## TASK BRIEF
Continue the newsgroup post below about why RF does not travel along the inside of a tube, starting right after its last sentence.

## READING PASSAGE
>>>>
On Tue, 8 Jun 2004 17:05:53 -0400, "Jack Painter"
wrote:

"Gary Schafer" wrote

Oh boy! I just got back from vacation and am just now reading this
stuff.

Jack, Bruce and the others are entirely right. I once had a hard time
figuring out why RF would not flow on the inside of a tube too. It
would seem logical that it would do as you say but it doesn't.

Look up "wave guide beyond cutoff". That will answer your question
about why rf dose not flow on the inside of a tube.

It will flow on the inside for only a very short distance from the
opening. Then it gets canceled. This is how many signal generator
attenuater work.
They use a tube of 6 or so inches long with a sliding probe inside fed
from one end. On the other open end is a fixed pickup probe. When the
movable probe is close to the fixed probe on the other end, maximum
signal coupling is obtained. As the other probe is moved away inside
the tube the signal becomes highly attenuated.

It is operating as a wave guide that is much too small for the
frequency involved. If the tube diameter was made large enough to be a
quarter wave length in diameter then the rf would propagate through
it. But that would be in a different mode than the skin effect
conduction being discussed.
<<<<
## THE DATA
>>>>
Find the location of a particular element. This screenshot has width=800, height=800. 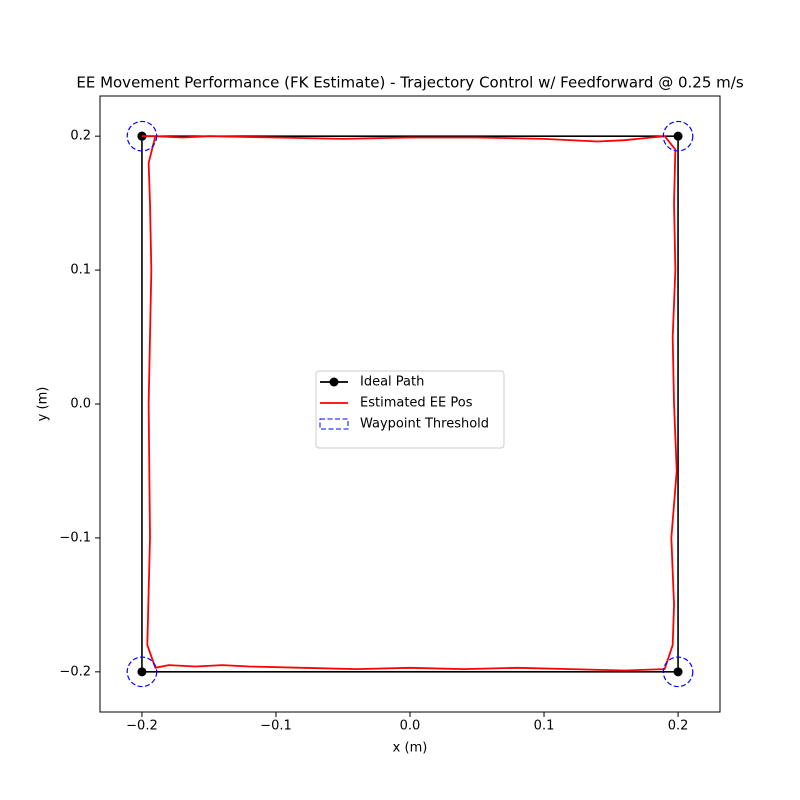

y-axis-label: y (m) is located at coordinates (44, 404).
<<<<
## WRITTEN REPLY
By the way did you know that skin effect even comes into play in 60 hz
distribution systems?

Regards
Gary


Hi Gary, welcome back, and thanks for your replies.

Right principles, wrong application. Trying to apply high power microwave
principles (3-15 gHz) to low power 2-30 mHz) is not the same.


Sorry Jack but you are wrong. It has nothing to do with microwave
frequencies. A wave guide beyond cutoff is the mode that the tube is
operating in and it simply tells you that the frequency is too low for
the given size tube to propagate through. The energy inside the tube
gets shorted out. Many 2-30 mhz signal generators use that type
attenuator.

Now at 100 mHz
and below, while there would still a small but measurable difference of skin
effect at high transmit power, it ain't much and has nothing to do with low
power 2-30 mHz where a thin walled copper tube has ZERO measurable
difference in skin effect to a copper strap of even slightly smaller gage.


It has everything to do with it. Skin effect is ever present in all
conductors at ALL frequencies. Note my reference to 60 hz power
transmission where it is also important.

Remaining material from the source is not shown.